| Arsène is aan de betere hand, mama herstelt goed. Oef! Het bleek bij mama dan toch geen blaasontsteking te zijn, maar een zware infectie van de luchtwegen. 
 Als ik rond vier uur in het rusthuis kom, vertelt mij de verzorgende dat mama net in bed is gelegd. Ze was al de ganse dag op, maar nu was ze plots heel moe. En als ik op mamas kamer kom, ligt ze inderdaad te slapen. Ze ziet er al stukken beter uit. En als ze even de ogen opendoet, herkent ze mij meteen: Oh zoete, zijde gij daar? Heb je een beetje water voor mij?  Ik geef haar meteen wat te drinken. Plots krijgt ze een zware hoesbui. Ik heb een grote vlalling  zegt ze met haar nog steeds zware en roestige stem. Ja, je hebt een grote valling, mama  antwoord ik. Ja, een grote vlalling  herhaalt ze. Ze beseft blijkbaar dat er iets niet klopt. De tranen zijn er weer, ze kijkt me hulpeloos aan: Ellen, ik kan niet meer knapen!  Klappen  help ik haar.
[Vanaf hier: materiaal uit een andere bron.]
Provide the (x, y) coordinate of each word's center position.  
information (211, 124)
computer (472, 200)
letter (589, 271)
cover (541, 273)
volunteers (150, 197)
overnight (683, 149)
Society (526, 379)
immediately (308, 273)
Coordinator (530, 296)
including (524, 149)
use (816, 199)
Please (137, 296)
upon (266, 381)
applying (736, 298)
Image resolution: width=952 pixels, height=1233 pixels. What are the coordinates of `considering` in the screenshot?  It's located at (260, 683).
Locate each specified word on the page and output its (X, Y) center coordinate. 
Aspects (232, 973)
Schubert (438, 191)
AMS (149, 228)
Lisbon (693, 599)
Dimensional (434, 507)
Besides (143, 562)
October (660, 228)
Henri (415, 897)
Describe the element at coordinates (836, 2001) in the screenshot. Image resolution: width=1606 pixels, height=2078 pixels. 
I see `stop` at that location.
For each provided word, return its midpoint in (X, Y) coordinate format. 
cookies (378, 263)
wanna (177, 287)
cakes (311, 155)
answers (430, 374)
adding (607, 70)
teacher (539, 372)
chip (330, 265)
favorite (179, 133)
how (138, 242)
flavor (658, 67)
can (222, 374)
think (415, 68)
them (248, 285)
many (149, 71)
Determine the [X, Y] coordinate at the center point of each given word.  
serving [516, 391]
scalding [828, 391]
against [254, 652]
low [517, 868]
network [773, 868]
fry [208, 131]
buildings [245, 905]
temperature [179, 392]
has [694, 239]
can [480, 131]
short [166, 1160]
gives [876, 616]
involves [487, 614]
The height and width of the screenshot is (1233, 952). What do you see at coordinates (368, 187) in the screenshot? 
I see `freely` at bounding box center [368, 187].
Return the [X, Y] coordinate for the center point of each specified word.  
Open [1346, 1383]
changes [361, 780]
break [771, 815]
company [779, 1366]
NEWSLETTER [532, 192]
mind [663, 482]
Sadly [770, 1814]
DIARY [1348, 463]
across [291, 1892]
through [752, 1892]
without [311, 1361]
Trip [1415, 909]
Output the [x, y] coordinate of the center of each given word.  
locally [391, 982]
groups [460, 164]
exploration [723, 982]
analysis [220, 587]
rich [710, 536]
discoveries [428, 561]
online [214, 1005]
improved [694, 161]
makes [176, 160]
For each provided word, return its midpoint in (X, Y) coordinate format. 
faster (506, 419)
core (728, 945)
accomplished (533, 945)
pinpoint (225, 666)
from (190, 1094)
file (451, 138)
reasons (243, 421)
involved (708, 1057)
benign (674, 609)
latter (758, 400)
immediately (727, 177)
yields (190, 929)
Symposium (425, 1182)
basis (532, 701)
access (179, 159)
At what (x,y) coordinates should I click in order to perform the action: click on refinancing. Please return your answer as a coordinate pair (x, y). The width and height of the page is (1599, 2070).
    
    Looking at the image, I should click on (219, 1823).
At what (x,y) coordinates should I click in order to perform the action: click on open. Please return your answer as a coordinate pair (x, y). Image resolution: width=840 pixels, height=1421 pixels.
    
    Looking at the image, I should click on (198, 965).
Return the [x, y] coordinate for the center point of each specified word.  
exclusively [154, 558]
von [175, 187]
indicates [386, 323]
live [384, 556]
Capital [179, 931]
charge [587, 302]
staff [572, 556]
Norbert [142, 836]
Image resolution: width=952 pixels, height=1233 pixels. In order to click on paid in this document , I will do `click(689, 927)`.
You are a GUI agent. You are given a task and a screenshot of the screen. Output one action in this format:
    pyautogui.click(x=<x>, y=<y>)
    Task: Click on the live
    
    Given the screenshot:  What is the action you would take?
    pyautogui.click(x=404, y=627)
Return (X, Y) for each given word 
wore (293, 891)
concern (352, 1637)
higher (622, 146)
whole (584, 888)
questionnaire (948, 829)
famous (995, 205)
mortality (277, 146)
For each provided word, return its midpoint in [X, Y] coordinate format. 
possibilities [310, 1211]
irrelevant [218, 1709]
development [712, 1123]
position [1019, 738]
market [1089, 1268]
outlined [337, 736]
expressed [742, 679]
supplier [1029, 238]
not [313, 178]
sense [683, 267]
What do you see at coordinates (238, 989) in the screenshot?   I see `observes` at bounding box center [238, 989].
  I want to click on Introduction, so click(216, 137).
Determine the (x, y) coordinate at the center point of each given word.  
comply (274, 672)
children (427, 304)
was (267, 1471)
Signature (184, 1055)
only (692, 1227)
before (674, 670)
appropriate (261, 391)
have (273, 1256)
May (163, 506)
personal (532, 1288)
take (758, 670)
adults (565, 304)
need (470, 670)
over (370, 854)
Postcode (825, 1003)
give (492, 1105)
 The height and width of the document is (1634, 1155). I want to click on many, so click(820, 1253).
Ja, ik kan niet meer knapen
  klinkt het verdrietig. Maar zo snel de tranen gekomen zijn, zo snel zijn ze ook weer verdwenen. En ze knaapt, onverstaanbaar voor mij, gezellig voort met een denkbeeldig iemand of iets, die bij haar in bed zit.
 
 s Avonds eet ze flink haar drie boterhammen met kaas, een yoghurt en een kiwi. Ik ga met een gerust hart naar huis.